── PROVIDED RECORDS

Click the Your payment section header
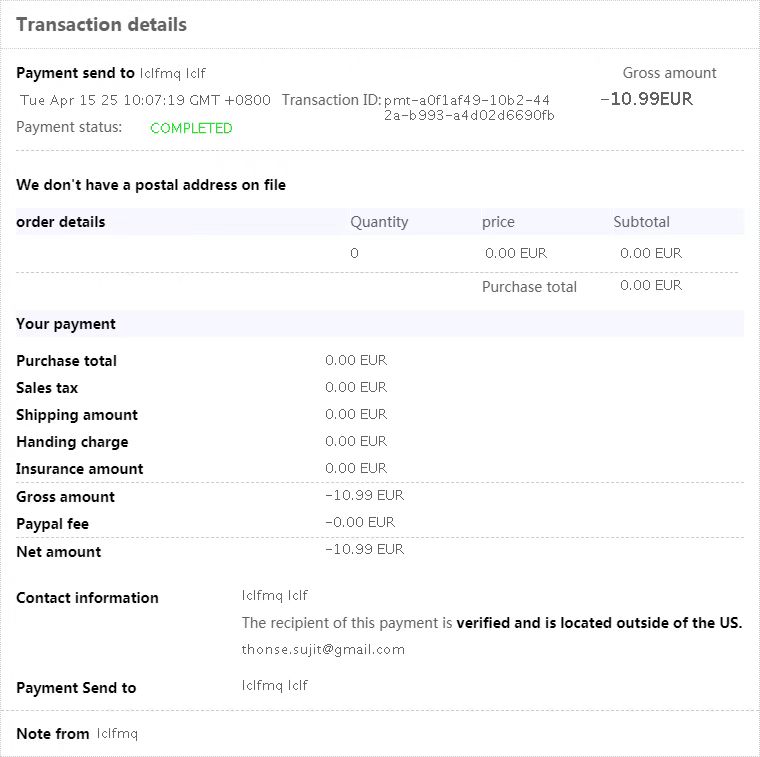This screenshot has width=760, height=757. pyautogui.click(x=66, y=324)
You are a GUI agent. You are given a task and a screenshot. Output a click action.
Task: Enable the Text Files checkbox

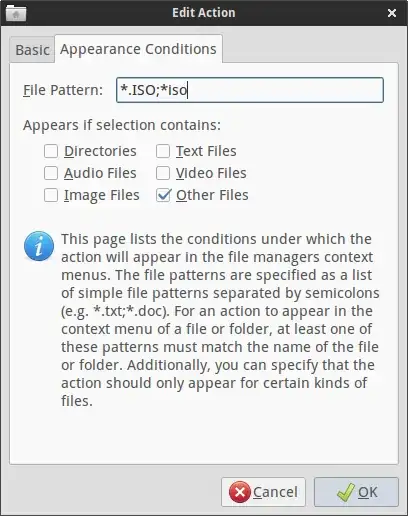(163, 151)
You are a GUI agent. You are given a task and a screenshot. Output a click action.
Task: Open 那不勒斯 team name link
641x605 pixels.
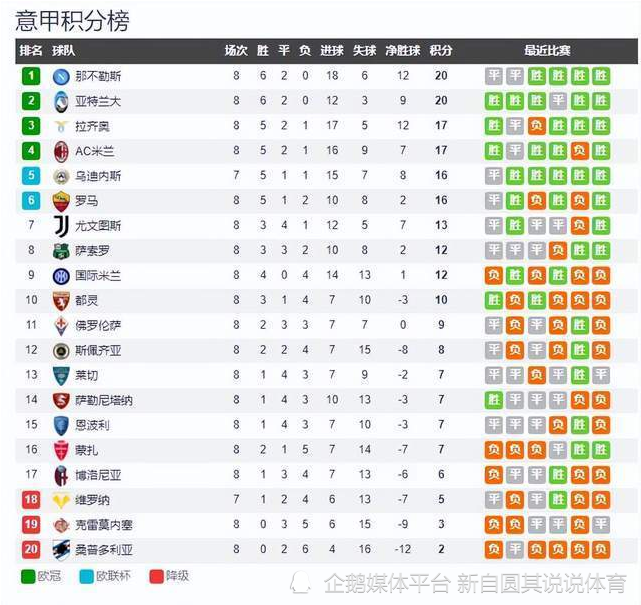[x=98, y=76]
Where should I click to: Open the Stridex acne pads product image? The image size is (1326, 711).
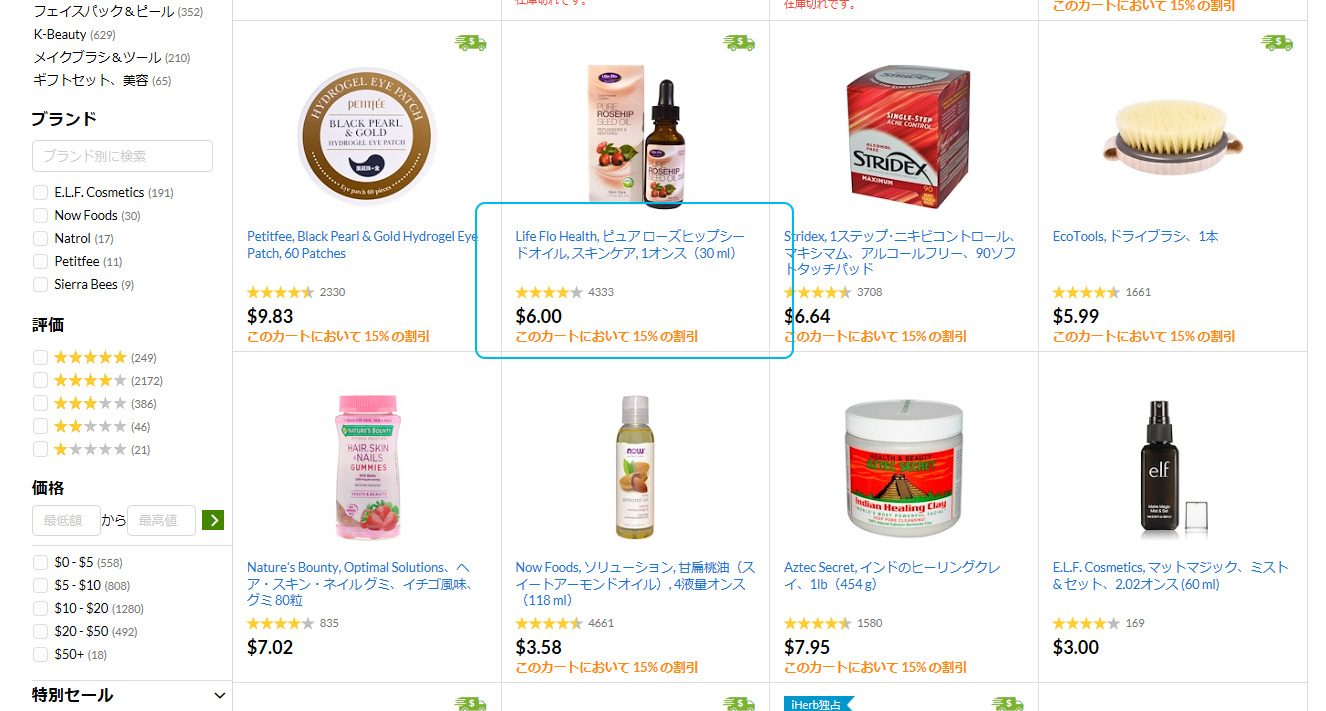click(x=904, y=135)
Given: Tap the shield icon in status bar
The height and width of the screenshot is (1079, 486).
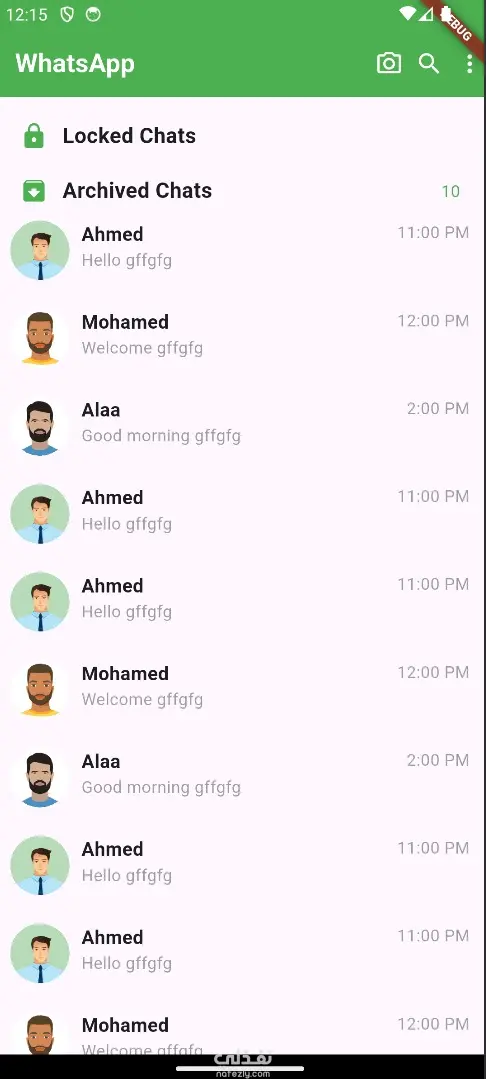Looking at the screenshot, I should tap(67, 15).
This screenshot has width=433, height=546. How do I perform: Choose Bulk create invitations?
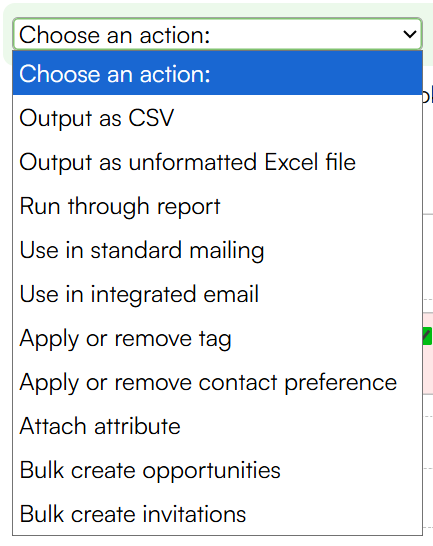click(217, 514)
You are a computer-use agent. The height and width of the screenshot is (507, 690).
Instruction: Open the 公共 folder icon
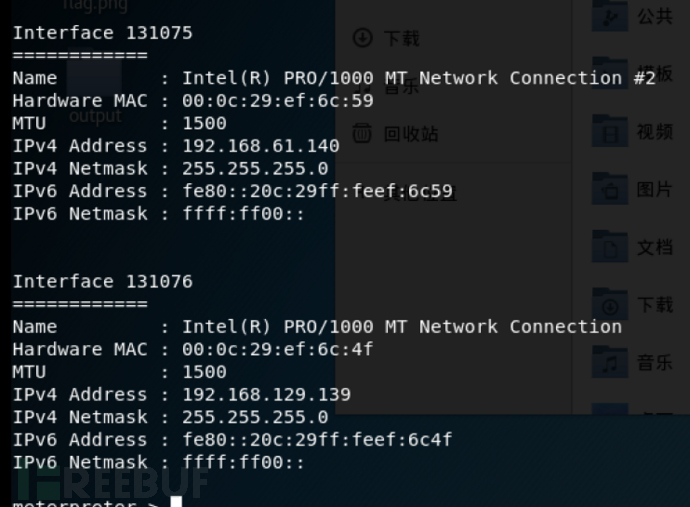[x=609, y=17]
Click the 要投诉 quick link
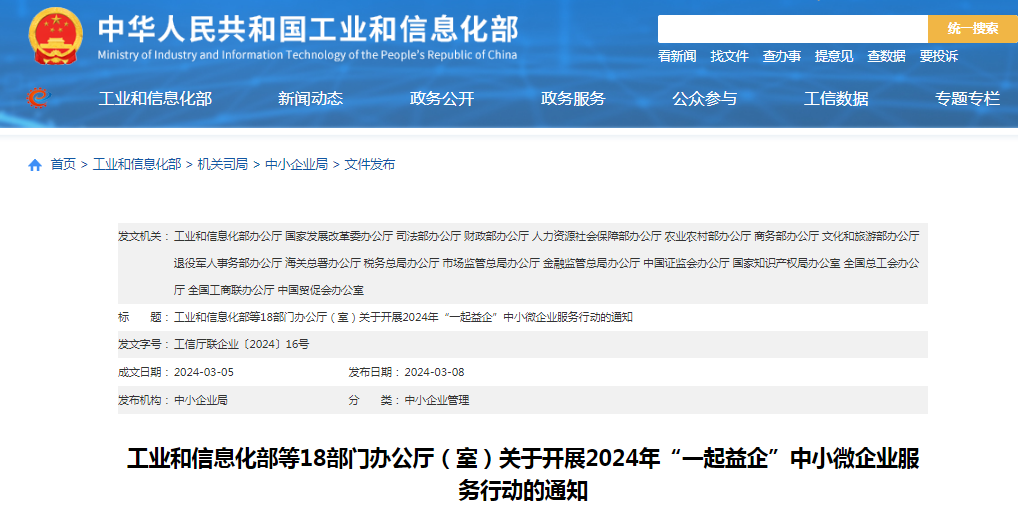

────

Write out all the rows above again, switching every "click action" to "tap action" and keeping everything else the same. Leave the pictures out.

Click the Your payment section header
This screenshot has width=760, height=757. pyautogui.click(x=66, y=324)
You are a GUI agent. You are given a task and a screenshot. Output a tap action.
Task: Enable the Text Files checkbox

(163, 151)
You are a GUI agent. You are given a task and a screenshot. Output a tap action.
Task: Open 那不勒斯 team name link
641x605 pixels.
[x=98, y=76]
Where should I click to: Open the Stridex acne pads product image? The image size is (1326, 711).
click(x=904, y=135)
Given: Tap the shield icon in status bar
The height and width of the screenshot is (1079, 486).
Looking at the screenshot, I should tap(67, 15).
This screenshot has width=433, height=546. How do I perform: Choose Bulk create invitations?
click(217, 514)
You are a computer-use agent. The height and width of the screenshot is (507, 690).
Instruction: Open the 公共 folder icon
[x=609, y=17]
Click the 要投诉 quick link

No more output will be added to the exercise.